06 October 2019 — No Time To Play

All right, I have good news and bad news. The bad news is, one week into October I'm still struggling to get back on track. Please stand by. On the other hand, some things have been moving forward. Space Cruiser Orion is now available for 64-bit Linux, both on No Time To Play and on Itch.io. And more of my games may soon be available in native Linux versions; hopefully that will get people to play them for a change.

As for the world of gaming, what mostly held my attention this week was that Evil Hat Productions, makers of the Fate roleplaying game, uploaded more of their expansive catalog to Itch.io, and several acclaimed titles are now pay-what-you-want. I review one of them in this newsletter, and more are likely to follow. Well, there's also the IFComp, but I have less to say about that.

Which unfortunately makes for a short editorial, and there aren't many trends to comment on. Well, apart from Discord being in trouble. That, and someone was recently noting how popular horror games appear to be on Itch. Which is interesting, and anecdotally matches my own impression. Not that horror was ever not popular as a genre, in any medium, but these days it seems to be everywhere all the time. And it's probably a facile remark to note how that reflects the zeitgeist: we live in scary times, with no way out that we can see, and that's going to show in the art we make. A far cry from roughly a century ago, when fear of industrialization gave birth to the fantasy genre.

Oh well, let's see the week's highlights.


The big news of this week is of course the Interactive Fiction Competition starting up. This is the 25th edition, a major milestone, and one that sets yet another participation record. Notably, while parser-based games haven't been dominant for years, they don't give any sign of fading away either. Otherwise it's the usual mix of goofy and serious; anectodally, a quick look reveals lots of psychological drama, several games that take place on not-so-deserted islands, a few detective mysteries, and the perennial puzzlefests. All come with trigger warnings, estimated play length, and most can be played online. Give them a try, maybe.

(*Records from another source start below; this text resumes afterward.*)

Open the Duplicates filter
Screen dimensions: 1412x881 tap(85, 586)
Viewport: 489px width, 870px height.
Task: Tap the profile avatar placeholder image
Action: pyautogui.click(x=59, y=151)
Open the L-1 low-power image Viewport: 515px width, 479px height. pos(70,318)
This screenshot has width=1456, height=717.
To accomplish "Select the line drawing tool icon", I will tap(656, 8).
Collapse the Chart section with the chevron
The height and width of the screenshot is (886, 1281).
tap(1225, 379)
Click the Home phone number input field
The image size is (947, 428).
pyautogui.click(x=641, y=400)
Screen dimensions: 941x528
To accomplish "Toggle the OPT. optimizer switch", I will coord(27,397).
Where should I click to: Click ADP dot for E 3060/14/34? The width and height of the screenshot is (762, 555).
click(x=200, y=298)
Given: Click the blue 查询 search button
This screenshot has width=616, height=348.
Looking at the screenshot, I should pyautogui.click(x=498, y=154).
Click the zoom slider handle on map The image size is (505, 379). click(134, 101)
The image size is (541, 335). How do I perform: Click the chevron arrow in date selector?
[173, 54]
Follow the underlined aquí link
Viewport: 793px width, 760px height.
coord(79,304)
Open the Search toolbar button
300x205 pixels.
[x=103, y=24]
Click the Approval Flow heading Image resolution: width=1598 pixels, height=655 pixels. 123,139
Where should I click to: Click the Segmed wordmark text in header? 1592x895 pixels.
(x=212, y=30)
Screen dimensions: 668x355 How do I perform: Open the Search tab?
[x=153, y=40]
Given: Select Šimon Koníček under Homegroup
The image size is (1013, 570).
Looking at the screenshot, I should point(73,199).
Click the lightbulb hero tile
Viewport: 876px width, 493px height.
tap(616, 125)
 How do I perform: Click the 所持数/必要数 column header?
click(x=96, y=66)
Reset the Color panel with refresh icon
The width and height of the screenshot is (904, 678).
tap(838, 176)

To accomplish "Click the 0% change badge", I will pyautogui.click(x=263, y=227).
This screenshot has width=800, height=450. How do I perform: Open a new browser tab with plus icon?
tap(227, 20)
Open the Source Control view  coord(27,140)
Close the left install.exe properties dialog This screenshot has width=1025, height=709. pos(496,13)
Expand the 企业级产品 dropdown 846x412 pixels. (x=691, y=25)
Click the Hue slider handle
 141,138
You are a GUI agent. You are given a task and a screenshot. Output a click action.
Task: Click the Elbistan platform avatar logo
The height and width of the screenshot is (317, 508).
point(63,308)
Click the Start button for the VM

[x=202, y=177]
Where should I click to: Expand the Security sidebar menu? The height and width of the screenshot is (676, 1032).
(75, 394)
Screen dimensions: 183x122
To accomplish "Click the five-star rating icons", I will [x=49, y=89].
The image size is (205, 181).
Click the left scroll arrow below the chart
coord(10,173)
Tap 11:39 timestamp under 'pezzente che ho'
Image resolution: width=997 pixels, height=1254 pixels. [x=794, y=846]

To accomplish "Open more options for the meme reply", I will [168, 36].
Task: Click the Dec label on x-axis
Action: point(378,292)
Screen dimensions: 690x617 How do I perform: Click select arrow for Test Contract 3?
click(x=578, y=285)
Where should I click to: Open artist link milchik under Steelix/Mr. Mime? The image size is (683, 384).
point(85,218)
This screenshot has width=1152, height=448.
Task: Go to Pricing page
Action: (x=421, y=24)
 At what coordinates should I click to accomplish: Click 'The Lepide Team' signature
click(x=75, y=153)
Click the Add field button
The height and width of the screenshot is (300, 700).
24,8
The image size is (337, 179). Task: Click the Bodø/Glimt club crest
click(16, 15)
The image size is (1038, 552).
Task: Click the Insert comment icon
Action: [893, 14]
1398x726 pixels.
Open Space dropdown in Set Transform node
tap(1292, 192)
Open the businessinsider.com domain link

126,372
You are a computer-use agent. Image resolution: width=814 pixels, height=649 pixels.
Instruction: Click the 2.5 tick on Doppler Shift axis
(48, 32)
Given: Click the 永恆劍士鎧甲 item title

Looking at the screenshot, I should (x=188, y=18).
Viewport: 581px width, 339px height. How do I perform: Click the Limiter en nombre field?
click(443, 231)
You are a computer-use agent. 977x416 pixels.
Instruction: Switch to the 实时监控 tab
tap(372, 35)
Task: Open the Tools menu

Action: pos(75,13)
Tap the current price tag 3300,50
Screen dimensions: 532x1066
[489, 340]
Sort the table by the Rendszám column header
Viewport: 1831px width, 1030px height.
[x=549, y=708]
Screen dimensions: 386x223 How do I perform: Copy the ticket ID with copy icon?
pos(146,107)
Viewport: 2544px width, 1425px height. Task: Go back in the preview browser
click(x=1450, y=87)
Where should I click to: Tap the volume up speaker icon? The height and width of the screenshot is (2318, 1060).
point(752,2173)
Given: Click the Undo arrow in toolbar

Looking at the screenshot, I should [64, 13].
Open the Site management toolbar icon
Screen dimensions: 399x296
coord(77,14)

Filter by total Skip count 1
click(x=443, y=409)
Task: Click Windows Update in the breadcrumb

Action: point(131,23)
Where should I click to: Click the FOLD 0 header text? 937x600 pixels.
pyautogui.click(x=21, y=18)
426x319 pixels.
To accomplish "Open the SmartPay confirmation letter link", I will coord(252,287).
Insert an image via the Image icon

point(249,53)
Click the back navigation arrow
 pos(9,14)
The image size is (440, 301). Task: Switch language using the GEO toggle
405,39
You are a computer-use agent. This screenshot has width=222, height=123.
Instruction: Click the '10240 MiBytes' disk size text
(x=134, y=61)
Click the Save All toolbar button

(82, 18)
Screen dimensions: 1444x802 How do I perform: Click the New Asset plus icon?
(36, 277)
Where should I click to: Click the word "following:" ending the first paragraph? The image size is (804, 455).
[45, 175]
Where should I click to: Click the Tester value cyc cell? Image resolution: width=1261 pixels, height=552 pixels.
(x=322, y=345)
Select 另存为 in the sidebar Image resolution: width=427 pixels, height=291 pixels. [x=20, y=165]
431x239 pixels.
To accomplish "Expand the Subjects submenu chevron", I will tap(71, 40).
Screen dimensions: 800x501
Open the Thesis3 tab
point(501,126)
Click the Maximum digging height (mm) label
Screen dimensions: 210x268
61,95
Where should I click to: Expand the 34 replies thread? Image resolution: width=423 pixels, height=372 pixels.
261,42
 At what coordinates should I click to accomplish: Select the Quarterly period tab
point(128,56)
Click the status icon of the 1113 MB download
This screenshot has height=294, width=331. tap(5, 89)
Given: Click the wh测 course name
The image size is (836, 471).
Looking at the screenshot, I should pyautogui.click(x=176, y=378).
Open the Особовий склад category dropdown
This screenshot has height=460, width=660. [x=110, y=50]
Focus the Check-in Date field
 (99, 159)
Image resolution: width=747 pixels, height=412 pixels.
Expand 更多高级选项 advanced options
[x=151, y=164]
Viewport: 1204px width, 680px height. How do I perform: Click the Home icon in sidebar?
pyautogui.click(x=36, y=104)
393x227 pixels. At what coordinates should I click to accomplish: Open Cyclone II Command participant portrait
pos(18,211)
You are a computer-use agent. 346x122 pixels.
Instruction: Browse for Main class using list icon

I checked Itch.io Wednesday morning to find the Fate Core book had just been made available on a pay-what-you-want basis. Needless to say, I jumped right in, and made it a fifth of the way through before writing these lines. Don't panic! Game mechanics are (almost) fully explained in the first chapter, leaving most of a 310-page PDF to deal with the creation of compelling characters, worlds and adventures.

Speaking of which: this is a tabletop RPG that knows what it wants, namely high adventure and drama, with complex heroes battling their personal demons along the road to saving the world. Not just game masters and designers, but also aspiring writers will find invaluable advice between its pages. Which is a lot more interesting to me than the rules proper. Well, it's nice to see how they evolved since they were called Fudge, growing refined and focused, yet giving players much to work with. In more traditional RPGs, player characters often feel like paper dolls, fun to equip with medieval weapons and gear within their starting budget, but after that they just sort of sit there. In Fate Core, they're mostly made of hooks: friends, enemies, goals and so on. By the time you have to figure out what they're wearing, the adventure is already well underway.

Which, come to think of it, is a fitting conclusion. Highly recommended.


This Friday, the Digital Antiquarian writes about the history of Betrayal at Krondor. I had no idea this cult classic was based on Raymond E. Feist's novels, let alone that said novels were originally based on a tabletop RPG campaign. And there's something to be said about roleplaying as practice for aspiring writers; in fact, Jimmy would know first-hand, as a game I played with him and NightWrath on a forum many years ago only needed light editing to become a perfectly good novella (which was never published, but oh well). A timely insight, given how my recent review of Fate Core stresses the overlap between these two arts.

Nothing exists in isolation, and stories are all about connecting people. In more than one way.